[MATERIALS PROVIDED]:
——————————

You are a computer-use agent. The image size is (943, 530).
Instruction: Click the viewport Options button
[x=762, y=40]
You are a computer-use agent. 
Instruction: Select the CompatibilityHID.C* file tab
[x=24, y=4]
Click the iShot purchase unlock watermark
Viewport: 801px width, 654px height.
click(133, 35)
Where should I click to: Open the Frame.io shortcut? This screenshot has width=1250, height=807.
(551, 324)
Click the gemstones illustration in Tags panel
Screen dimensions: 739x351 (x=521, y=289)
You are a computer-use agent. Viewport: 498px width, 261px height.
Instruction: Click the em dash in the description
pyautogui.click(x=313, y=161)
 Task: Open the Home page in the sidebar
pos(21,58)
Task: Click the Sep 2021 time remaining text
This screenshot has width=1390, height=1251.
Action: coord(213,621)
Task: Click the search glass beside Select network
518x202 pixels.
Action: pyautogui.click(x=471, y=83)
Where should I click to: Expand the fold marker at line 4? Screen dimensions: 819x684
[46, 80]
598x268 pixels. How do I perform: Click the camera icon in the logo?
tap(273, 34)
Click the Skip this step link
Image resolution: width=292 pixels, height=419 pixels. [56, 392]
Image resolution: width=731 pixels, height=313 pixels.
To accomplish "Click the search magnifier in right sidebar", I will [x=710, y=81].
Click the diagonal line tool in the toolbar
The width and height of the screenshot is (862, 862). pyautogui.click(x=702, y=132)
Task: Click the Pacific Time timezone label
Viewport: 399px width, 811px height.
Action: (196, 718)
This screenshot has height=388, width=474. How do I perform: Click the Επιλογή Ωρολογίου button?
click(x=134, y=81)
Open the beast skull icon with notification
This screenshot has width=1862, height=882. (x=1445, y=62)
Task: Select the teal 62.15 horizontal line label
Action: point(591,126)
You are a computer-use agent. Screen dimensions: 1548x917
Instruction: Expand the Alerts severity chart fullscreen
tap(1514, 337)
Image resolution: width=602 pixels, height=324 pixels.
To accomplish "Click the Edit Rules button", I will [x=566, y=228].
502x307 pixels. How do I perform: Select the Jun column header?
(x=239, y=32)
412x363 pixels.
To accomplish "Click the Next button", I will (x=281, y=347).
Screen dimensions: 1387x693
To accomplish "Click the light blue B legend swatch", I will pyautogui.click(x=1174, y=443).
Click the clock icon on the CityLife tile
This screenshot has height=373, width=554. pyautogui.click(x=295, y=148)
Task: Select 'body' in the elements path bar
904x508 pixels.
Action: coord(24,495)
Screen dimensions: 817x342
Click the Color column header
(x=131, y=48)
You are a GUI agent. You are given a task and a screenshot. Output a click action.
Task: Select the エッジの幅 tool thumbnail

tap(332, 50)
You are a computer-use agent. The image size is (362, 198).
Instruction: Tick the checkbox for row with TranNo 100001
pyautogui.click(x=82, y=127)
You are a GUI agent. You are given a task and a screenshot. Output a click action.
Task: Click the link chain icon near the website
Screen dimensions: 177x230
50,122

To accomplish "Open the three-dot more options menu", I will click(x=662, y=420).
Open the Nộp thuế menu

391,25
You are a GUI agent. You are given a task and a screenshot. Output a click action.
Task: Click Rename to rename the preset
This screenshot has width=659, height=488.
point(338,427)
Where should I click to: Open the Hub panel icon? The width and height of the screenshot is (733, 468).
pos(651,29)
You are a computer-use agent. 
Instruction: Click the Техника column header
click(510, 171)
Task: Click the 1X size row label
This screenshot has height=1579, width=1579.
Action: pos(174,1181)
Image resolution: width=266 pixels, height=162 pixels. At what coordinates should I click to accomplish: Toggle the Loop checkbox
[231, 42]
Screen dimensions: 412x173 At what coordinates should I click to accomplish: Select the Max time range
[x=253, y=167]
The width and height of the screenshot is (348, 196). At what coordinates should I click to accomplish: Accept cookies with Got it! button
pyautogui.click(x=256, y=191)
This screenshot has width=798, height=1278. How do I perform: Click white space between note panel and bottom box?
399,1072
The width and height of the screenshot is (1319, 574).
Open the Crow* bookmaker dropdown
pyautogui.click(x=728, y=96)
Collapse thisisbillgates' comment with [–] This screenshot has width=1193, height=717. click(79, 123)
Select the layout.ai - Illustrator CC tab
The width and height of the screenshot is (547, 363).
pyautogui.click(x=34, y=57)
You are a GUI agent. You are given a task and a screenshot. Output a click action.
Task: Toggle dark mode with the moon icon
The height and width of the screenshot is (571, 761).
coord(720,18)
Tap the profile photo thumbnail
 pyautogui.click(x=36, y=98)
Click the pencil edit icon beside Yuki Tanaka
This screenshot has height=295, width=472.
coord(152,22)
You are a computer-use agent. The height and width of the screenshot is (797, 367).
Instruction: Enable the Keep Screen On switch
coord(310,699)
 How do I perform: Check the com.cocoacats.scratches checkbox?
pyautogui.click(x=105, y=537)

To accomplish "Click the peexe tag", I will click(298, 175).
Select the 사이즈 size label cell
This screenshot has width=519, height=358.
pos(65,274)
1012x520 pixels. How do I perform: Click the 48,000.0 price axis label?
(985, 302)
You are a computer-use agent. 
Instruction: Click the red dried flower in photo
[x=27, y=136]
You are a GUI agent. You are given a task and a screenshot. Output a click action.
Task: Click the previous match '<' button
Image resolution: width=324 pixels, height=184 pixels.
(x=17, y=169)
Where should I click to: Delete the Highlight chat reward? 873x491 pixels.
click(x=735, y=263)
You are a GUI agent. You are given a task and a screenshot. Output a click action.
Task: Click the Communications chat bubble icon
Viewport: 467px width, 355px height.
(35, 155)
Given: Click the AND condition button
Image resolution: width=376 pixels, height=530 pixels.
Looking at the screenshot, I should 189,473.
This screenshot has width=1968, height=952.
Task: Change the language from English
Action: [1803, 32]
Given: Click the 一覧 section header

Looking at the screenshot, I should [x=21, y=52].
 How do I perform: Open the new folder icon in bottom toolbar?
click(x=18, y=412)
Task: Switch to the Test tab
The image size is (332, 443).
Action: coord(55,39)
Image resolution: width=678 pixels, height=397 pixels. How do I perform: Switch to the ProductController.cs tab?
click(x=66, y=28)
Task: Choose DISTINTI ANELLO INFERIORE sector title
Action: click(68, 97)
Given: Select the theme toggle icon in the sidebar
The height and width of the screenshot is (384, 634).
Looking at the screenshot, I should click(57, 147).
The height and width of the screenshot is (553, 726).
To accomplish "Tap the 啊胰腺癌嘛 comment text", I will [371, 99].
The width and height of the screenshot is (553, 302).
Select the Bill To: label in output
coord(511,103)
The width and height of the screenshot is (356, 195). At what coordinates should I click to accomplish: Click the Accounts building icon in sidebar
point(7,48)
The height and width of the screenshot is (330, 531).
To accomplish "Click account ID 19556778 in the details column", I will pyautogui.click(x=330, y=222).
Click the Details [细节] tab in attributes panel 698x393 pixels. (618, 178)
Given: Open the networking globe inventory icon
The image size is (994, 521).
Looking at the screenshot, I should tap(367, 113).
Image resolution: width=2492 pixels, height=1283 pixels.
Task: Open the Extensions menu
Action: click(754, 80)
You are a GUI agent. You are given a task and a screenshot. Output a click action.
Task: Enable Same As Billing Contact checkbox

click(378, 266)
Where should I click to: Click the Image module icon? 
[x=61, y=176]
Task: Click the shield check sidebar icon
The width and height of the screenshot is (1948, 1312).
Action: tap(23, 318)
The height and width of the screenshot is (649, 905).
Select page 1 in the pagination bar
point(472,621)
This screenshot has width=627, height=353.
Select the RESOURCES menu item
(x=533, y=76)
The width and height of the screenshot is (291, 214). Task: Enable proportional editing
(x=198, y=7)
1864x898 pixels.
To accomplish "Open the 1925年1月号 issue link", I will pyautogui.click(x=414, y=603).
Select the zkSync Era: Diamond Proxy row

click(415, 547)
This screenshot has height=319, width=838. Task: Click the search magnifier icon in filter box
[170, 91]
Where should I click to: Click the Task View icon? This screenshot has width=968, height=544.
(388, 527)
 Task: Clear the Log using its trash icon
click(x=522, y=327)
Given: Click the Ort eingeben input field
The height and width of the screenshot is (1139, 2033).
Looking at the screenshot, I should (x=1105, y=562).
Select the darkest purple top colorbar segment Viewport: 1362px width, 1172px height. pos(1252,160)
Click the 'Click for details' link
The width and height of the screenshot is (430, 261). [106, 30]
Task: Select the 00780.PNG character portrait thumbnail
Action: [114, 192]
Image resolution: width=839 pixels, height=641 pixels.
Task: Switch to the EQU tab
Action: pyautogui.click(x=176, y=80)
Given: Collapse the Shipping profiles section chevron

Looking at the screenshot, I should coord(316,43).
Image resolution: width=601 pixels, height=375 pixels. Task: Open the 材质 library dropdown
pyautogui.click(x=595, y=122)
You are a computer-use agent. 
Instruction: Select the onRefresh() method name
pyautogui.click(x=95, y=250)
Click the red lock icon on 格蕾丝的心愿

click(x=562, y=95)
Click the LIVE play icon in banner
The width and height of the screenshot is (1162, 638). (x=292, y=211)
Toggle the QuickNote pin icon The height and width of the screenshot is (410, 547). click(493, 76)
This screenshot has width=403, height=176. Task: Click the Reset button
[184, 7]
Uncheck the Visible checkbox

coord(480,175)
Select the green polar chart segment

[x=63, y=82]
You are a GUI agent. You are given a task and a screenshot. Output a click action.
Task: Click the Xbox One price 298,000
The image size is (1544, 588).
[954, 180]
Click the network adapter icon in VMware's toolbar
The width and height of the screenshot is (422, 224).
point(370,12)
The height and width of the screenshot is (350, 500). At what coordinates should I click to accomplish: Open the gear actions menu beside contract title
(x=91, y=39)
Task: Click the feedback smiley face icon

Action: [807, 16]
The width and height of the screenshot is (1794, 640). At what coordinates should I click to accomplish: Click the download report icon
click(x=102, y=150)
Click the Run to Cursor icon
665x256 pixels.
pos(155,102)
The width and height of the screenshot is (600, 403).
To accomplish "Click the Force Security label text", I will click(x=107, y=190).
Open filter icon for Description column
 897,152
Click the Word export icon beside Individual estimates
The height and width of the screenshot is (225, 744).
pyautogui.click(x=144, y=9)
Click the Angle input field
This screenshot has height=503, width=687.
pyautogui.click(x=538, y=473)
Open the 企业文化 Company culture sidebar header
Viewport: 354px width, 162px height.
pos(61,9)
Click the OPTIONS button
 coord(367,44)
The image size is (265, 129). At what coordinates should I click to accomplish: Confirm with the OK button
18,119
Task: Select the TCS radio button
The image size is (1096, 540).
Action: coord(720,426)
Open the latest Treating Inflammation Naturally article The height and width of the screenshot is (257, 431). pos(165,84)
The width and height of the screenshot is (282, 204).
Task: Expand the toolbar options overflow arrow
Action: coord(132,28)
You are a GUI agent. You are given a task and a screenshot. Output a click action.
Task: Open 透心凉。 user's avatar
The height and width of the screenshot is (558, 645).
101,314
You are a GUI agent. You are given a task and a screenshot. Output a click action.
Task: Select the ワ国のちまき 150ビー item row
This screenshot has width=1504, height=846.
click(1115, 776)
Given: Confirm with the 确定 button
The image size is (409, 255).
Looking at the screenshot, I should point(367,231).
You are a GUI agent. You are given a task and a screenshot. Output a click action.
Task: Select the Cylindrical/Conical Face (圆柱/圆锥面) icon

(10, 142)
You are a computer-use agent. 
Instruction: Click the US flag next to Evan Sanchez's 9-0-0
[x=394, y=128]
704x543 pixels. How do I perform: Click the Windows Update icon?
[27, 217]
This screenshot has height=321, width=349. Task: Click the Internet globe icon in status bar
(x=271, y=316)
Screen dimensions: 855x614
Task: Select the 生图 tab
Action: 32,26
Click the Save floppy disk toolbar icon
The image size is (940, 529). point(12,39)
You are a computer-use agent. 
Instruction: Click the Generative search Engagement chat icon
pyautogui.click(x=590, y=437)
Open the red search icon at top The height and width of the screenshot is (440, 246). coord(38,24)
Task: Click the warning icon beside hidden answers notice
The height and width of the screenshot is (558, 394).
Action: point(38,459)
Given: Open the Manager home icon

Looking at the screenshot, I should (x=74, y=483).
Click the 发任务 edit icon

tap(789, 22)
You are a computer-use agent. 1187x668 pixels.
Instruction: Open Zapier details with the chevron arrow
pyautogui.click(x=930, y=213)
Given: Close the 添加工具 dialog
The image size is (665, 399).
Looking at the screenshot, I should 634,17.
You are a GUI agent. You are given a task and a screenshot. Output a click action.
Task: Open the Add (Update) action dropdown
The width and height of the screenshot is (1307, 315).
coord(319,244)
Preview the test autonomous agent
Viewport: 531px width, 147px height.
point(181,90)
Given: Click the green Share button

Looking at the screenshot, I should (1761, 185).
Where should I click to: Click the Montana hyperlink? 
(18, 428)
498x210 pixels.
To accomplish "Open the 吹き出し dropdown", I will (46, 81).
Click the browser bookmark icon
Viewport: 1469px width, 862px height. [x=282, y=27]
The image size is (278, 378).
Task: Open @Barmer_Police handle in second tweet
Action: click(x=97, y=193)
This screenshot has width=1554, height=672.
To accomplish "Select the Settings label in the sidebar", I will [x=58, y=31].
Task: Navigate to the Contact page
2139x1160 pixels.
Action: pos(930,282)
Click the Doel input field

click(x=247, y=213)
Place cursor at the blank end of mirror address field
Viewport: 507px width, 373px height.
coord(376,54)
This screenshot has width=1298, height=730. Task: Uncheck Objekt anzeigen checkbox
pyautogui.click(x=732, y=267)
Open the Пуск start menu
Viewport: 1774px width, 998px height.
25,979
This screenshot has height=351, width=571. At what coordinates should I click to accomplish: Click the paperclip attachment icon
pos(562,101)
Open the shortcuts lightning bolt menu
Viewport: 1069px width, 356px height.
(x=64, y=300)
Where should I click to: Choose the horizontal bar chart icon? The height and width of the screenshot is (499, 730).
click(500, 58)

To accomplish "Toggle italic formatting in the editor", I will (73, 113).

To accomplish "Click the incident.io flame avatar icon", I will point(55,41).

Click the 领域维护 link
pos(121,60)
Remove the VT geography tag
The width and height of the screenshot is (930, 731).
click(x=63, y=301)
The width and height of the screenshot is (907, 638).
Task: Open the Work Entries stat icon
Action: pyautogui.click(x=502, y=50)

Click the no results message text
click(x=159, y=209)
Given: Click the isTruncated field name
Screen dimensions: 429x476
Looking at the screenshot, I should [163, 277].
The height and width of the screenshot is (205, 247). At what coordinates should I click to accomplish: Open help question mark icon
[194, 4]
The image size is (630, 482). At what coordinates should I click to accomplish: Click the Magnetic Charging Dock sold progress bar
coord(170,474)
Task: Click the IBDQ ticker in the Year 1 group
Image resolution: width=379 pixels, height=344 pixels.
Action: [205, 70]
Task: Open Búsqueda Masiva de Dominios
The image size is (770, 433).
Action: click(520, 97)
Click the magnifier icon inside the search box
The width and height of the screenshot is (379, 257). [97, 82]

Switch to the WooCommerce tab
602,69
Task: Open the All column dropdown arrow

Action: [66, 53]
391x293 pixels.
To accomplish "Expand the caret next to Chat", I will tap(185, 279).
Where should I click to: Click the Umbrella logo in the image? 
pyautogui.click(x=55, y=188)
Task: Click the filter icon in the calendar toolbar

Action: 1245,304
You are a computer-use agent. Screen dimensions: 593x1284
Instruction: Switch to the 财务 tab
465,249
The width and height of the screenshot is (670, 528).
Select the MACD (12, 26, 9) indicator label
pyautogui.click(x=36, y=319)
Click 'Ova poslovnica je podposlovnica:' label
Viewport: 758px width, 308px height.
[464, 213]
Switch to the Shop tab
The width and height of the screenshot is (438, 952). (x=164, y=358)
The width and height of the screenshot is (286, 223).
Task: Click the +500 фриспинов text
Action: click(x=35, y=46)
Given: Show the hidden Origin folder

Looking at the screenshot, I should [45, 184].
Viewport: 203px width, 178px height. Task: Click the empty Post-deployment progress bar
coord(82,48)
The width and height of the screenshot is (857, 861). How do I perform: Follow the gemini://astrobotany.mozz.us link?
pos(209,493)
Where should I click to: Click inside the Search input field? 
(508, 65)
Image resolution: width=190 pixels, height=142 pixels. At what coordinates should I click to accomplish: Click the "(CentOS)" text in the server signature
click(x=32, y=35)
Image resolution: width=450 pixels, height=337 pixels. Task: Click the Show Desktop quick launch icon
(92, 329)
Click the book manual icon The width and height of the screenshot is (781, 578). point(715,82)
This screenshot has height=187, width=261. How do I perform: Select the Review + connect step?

——————————

[PROBLEM DESCRIPTION]: Edit the lines between the one holding "Click the browser bookmark icon" and the one holding "pos(121,60)", inclusive, so that "paperclip" becomes "clip" and nothing else changes. Return only those lines.

[EXERCISE RESULT]:
Click the browser bookmark icon
Viewport: 1469px width, 862px height. [x=282, y=27]
The image size is (278, 378).
Task: Open @Barmer_Police handle in second tweet
Action: click(x=97, y=193)
This screenshot has width=1554, height=672.
To accomplish "Select the Settings label in the sidebar", I will [x=58, y=31].
Task: Navigate to the Contact page
2139x1160 pixels.
Action: pos(930,282)
Click the Doel input field

click(x=247, y=213)
Place cursor at the blank end of mirror address field
Viewport: 507px width, 373px height.
coord(376,54)
This screenshot has width=1298, height=730. Task: Uncheck Objekt anzeigen checkbox
pyautogui.click(x=732, y=267)
Open the Пуск start menu
Viewport: 1774px width, 998px height.
25,979
This screenshot has height=351, width=571. At what coordinates should I click to accomplish: Click the clip attachment icon
pos(562,101)
Open the shortcuts lightning bolt menu
Viewport: 1069px width, 356px height.
(x=64, y=300)
Where should I click to: Choose the horizontal bar chart icon? The height and width of the screenshot is (499, 730).
click(500, 58)

To accomplish "Toggle italic formatting in the editor", I will (73, 113).

To accomplish "Click the incident.io flame avatar icon", I will point(55,41).

Click the 领域维护 link
pos(121,60)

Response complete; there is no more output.